Circo Massimo sommerso dai rifiuti, la storica arena lasciata in stato di abbandono dai “papboys”. L’Ama assicura in seguito alle polemiche il regolare sgombero dell’area.
I giovani fedeli al seguito di Papa Francesco era stati i protagonisti a causa delle immagini choc provenienti dal Circo Massimo, scarti di cibo, carta e plastiche abbandonati che avevano scatenato l’ira dei romani. Non meno di quanto avesse però l’Ama, che, dopo più 48 ore dall’evento, assicura con una nota ufficiale: “Le operazioni di pulizia sono state portate a termine completamente e tutta l’area, quindi, risulta essere in perfette condizioni di decoro. Le attività svolte da Ama in questi giorni hanno rispettato modalità e tempi concordati congli organizzatori, con Roma Capitale e con le Autorità di Pubblica Sicurezza, come normalmente previsto per eventi di questa portata che richiamano nelle aree della città coinvolte diverse migliaia dipersone”.

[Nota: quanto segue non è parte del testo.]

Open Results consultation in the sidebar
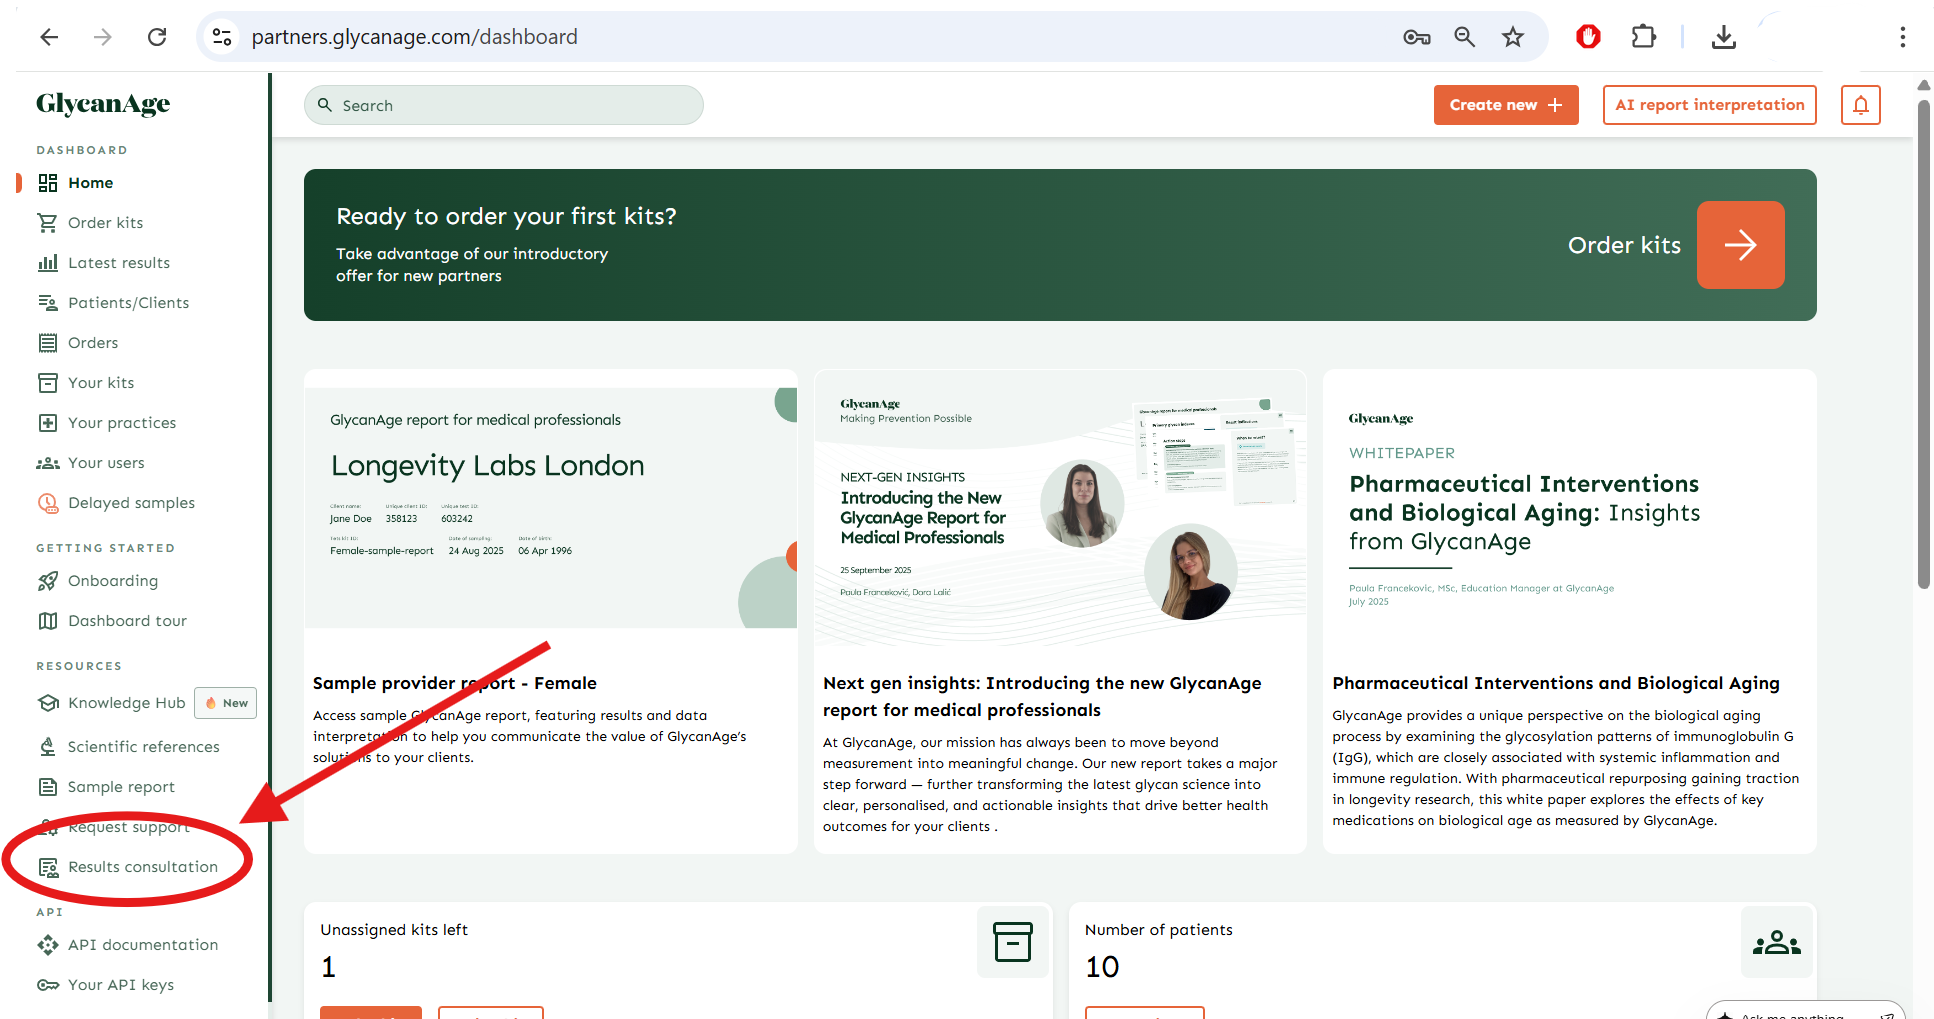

Sul posto si è recato lo stesso presidente di Ama, Lorenzo Bagnacani, per supervisionare i lavori e respingere le recenti accuse al mittente. “L’azienda ha infatti ottemperato, senza alcun disservizio, a quanto programmato provvedendo a più riprese a ripulire l’area a conclusione delle due diverse manifestazioni che l’hanno interessata – si legge ancora nella nota – Con la conclusione delle operazioni di smontaggio del palco si stanno effettuando gli ultimi interventi di rifinitura terminati i quali l’area sarà definitivamente nelle normali condizioni di decoro. Ama sottolinea infine che i costi del servizio sono stati sostenuti dagli organizzatori degli eventi, senza alcun aggravio quindi per l’Amministrazione e i cittadini romani”.